-- Data for review follows --

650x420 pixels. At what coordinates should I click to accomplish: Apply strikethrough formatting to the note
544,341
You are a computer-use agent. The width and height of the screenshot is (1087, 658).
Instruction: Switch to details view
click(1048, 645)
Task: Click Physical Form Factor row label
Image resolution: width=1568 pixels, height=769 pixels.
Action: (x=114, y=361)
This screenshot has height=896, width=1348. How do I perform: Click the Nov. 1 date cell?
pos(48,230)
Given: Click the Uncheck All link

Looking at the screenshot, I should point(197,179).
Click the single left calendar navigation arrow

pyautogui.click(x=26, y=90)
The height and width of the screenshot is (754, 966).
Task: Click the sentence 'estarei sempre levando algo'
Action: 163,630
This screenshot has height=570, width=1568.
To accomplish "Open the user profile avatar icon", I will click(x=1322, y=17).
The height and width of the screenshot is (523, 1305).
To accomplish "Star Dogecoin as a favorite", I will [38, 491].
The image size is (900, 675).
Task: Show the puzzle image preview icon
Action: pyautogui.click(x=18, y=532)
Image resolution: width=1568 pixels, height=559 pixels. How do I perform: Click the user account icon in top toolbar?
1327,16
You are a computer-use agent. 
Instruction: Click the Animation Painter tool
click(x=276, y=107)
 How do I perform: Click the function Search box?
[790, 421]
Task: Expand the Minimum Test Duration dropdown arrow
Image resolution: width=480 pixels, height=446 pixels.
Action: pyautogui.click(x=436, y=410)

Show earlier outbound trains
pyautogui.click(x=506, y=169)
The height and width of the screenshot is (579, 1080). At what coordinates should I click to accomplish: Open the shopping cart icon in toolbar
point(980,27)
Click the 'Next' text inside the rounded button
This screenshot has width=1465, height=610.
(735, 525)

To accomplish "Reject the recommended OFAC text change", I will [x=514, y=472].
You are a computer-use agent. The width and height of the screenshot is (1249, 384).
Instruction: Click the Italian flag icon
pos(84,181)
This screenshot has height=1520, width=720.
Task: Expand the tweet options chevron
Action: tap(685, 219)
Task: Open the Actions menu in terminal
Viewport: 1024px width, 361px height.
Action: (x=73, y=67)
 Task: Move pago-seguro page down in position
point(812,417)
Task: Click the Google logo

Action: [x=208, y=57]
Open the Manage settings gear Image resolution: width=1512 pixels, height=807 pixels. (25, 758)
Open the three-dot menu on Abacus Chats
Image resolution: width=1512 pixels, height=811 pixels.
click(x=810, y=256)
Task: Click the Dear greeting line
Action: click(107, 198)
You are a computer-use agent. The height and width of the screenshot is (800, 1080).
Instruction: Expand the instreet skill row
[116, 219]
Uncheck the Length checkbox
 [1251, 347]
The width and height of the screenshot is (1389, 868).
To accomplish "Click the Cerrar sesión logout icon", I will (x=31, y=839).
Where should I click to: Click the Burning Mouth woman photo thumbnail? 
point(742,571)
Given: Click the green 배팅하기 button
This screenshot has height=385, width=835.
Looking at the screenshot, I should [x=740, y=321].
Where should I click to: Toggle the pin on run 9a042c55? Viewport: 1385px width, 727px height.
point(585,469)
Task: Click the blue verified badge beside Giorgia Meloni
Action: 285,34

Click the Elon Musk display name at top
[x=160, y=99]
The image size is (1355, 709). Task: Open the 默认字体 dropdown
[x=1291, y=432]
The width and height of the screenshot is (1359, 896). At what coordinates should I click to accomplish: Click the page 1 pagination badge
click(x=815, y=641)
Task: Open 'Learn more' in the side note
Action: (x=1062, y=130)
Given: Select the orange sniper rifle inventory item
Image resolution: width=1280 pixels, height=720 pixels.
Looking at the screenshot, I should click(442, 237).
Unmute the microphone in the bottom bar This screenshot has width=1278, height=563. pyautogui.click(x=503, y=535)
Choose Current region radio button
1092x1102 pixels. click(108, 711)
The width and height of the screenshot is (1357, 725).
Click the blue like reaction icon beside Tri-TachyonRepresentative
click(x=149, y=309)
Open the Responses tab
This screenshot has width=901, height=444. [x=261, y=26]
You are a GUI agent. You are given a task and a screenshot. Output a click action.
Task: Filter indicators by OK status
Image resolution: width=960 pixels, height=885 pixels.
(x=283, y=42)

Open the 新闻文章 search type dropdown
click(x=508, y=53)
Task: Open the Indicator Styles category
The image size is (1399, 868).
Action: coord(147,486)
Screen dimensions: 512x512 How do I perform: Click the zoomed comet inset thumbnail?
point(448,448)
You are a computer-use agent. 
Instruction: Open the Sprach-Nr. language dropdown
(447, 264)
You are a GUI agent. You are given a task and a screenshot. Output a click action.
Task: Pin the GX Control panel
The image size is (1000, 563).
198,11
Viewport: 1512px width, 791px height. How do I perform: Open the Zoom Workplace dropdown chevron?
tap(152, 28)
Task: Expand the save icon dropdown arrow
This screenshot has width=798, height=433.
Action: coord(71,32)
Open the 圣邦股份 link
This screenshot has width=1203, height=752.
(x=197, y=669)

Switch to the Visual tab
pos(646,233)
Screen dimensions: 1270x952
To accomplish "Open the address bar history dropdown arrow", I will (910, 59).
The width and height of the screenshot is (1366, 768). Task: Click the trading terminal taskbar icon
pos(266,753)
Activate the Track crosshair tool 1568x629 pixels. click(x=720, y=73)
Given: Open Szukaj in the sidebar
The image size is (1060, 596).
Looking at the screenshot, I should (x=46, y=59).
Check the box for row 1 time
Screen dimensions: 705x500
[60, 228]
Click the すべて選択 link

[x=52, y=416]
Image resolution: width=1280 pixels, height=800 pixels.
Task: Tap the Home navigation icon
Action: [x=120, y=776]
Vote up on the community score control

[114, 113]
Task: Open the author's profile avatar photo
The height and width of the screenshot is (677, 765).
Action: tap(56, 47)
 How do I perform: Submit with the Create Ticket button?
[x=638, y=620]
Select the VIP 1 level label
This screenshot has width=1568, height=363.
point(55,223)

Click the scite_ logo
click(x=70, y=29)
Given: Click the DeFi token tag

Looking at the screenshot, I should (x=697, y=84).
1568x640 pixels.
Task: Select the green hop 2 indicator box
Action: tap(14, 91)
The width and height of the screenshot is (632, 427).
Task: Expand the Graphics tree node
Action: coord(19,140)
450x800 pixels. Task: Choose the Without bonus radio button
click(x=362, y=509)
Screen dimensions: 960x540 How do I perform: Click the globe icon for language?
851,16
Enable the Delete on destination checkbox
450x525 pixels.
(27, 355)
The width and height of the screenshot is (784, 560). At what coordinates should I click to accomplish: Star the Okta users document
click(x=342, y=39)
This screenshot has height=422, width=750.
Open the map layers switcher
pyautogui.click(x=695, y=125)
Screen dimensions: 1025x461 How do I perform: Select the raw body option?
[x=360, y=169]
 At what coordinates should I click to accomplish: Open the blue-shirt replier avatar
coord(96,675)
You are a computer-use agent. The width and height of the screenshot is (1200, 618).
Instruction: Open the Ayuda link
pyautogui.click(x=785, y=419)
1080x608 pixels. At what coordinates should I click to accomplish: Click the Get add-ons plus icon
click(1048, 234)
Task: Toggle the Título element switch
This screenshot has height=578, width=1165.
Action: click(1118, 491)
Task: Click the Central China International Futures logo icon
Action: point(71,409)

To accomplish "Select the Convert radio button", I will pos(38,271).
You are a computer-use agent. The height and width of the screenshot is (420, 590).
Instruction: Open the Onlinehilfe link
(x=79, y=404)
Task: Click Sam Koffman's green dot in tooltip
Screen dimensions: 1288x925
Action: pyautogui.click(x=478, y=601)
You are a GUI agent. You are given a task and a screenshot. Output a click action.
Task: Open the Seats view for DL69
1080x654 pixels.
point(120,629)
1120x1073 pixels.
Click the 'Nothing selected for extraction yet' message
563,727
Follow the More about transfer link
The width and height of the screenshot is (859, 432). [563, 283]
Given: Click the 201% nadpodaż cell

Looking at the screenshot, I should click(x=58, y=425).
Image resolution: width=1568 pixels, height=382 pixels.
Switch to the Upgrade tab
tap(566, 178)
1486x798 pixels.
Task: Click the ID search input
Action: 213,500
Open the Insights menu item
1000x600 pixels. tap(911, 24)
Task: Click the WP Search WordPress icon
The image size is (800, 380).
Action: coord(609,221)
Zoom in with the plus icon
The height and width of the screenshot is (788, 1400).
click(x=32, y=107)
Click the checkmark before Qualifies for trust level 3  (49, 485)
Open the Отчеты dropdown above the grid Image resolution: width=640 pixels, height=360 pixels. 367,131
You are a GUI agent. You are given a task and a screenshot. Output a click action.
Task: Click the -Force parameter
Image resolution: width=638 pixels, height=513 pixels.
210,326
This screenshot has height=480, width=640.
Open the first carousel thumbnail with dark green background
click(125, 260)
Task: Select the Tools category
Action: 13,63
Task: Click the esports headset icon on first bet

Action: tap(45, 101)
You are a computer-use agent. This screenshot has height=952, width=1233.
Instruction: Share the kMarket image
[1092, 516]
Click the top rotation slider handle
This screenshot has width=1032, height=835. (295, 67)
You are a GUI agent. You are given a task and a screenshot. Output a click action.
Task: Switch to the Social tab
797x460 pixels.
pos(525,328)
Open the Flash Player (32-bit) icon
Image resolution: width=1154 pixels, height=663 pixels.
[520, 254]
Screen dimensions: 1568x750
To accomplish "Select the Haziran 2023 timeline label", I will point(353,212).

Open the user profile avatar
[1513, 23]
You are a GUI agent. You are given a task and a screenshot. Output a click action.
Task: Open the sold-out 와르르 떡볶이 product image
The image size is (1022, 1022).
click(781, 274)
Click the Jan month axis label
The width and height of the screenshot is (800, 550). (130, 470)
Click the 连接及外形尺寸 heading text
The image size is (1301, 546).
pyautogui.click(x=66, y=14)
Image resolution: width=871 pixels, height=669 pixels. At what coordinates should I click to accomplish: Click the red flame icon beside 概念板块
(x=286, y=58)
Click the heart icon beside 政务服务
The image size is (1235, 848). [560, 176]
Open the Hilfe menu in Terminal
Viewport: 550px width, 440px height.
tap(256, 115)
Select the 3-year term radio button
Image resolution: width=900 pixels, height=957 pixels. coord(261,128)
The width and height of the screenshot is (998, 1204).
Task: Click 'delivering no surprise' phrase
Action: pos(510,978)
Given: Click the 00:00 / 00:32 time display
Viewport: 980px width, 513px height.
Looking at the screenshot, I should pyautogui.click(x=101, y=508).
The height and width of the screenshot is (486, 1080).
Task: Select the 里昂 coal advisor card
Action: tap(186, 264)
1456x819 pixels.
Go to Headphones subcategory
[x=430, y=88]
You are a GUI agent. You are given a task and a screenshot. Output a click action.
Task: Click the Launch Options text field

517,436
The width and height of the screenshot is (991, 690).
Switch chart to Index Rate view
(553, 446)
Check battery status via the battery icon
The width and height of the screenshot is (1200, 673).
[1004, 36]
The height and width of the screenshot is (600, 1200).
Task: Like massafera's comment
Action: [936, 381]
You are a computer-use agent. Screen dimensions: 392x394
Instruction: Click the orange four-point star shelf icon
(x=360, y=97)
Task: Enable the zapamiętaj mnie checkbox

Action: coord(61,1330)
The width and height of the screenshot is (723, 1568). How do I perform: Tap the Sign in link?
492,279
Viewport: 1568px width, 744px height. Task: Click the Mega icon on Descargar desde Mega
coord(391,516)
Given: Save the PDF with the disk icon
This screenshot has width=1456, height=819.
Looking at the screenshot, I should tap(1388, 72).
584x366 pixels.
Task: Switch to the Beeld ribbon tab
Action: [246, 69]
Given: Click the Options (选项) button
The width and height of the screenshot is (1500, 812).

-- Data for review concluded --

Work request: Retype only this portion of the data above: the line containing "Image resolution: width=480", the line containing "Task: Open the Actions menu in terminal", and all lines between them, exactly.

Result:
Image resolution: width=480 pixels, height=446 pixels.
Action: pyautogui.click(x=436, y=410)

Show earlier outbound trains
pyautogui.click(x=506, y=169)
The height and width of the screenshot is (579, 1080). At what coordinates should I click to accomplish: Open the shopping cart icon in toolbar
point(980,27)
Click the 'Next' text inside the rounded button
This screenshot has width=1465, height=610.
(735, 525)

To accomplish "Reject the recommended OFAC text change", I will [x=514, y=472].
You are a computer-use agent. The width and height of the screenshot is (1249, 384).
Instruction: Click the Italian flag icon
pos(84,181)
This screenshot has height=1520, width=720.
Task: Expand the tweet options chevron
Action: tap(685, 219)
Task: Open the Actions menu in terminal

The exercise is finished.